== Extracted entries ==
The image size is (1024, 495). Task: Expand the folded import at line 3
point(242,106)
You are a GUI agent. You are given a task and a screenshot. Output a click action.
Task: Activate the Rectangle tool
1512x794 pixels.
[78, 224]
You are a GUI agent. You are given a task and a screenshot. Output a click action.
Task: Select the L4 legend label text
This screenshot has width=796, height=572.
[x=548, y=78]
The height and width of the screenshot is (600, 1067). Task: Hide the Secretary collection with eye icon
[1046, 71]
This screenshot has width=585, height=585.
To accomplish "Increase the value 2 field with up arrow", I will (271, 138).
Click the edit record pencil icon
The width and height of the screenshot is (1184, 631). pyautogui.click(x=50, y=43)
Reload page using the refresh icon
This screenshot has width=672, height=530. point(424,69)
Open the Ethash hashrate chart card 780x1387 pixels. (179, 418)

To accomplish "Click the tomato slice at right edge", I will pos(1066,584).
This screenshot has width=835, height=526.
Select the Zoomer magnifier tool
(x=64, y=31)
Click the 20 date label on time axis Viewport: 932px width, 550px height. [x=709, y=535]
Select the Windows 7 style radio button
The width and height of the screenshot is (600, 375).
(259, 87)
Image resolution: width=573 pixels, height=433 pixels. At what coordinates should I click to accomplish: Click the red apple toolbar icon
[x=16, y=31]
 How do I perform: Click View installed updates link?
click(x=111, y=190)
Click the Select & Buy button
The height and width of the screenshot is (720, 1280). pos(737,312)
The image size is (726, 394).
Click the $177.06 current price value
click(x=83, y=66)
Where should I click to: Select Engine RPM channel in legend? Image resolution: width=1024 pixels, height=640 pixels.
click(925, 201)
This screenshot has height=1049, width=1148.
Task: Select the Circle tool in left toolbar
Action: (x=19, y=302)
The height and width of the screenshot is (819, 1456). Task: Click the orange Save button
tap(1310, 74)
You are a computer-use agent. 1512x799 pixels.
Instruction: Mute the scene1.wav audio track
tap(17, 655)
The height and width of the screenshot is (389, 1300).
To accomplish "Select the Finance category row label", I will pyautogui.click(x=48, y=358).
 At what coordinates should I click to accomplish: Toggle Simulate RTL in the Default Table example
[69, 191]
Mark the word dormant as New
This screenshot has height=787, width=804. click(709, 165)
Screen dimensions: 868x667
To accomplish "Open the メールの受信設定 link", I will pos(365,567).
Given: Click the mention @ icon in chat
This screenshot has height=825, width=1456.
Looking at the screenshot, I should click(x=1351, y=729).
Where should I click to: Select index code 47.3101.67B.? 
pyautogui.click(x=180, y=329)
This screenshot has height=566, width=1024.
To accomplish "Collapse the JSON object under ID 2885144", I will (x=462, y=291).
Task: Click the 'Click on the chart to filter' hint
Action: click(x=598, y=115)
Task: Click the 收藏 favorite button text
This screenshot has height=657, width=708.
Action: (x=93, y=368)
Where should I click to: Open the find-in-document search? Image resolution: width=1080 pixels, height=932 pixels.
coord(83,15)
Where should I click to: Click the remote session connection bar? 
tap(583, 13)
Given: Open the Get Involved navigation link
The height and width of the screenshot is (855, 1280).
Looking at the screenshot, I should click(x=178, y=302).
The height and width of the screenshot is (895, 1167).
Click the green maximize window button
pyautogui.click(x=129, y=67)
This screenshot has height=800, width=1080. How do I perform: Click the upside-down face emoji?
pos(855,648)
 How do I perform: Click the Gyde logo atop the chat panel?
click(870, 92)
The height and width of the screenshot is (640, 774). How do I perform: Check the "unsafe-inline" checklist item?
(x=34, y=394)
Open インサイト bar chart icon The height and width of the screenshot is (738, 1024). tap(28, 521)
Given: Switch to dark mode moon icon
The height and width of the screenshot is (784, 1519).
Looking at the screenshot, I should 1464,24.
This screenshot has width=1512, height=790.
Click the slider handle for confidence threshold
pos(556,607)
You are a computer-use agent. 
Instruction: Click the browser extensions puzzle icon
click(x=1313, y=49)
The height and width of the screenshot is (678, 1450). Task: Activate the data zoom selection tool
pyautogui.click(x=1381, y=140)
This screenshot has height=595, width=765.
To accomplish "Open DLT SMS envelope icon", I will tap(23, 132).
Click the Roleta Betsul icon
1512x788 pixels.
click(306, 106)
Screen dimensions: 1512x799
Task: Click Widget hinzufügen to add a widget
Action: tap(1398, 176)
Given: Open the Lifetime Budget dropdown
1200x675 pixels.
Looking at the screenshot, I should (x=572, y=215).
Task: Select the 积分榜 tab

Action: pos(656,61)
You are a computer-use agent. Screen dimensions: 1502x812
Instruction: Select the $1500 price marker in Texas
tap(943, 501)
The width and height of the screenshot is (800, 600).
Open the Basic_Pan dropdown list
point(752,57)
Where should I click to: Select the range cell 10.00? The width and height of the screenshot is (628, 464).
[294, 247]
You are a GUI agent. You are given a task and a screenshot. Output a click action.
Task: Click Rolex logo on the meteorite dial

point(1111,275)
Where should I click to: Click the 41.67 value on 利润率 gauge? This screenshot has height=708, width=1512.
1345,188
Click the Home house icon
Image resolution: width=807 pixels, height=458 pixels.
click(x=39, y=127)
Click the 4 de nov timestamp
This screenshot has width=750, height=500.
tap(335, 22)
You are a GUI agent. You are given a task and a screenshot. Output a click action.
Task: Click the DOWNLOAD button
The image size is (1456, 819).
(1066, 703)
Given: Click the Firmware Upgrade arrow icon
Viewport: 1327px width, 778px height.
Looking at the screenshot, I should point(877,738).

== The task ==
Reproduce the lines word for word, starting with the very first line and ending with the line containing "(x=64, y=31)", including both.

== Task solution ==
The image size is (1024, 495). Task: Expand the folded import at line 3
point(242,106)
You are a GUI agent. You are given a task and a screenshot. Output a click action.
Task: Activate the Rectangle tool
1512x794 pixels.
[78, 224]
You are a GUI agent. You are given a task and a screenshot. Output a click action.
Task: Select the L4 legend label text
This screenshot has width=796, height=572.
[x=548, y=78]
The height and width of the screenshot is (600, 1067). Task: Hide the Secretary collection with eye icon
[1046, 71]
This screenshot has width=585, height=585.
To accomplish "Increase the value 2 field with up arrow", I will (271, 138).
Click the edit record pencil icon
The width and height of the screenshot is (1184, 631). pyautogui.click(x=50, y=43)
Reload page using the refresh icon
This screenshot has width=672, height=530. point(424,69)
Open the Ethash hashrate chart card 780x1387 pixels. (179, 418)

To accomplish "Click the tomato slice at right edge", I will pos(1066,584).
This screenshot has width=835, height=526.
Select the Zoomer magnifier tool
(x=64, y=31)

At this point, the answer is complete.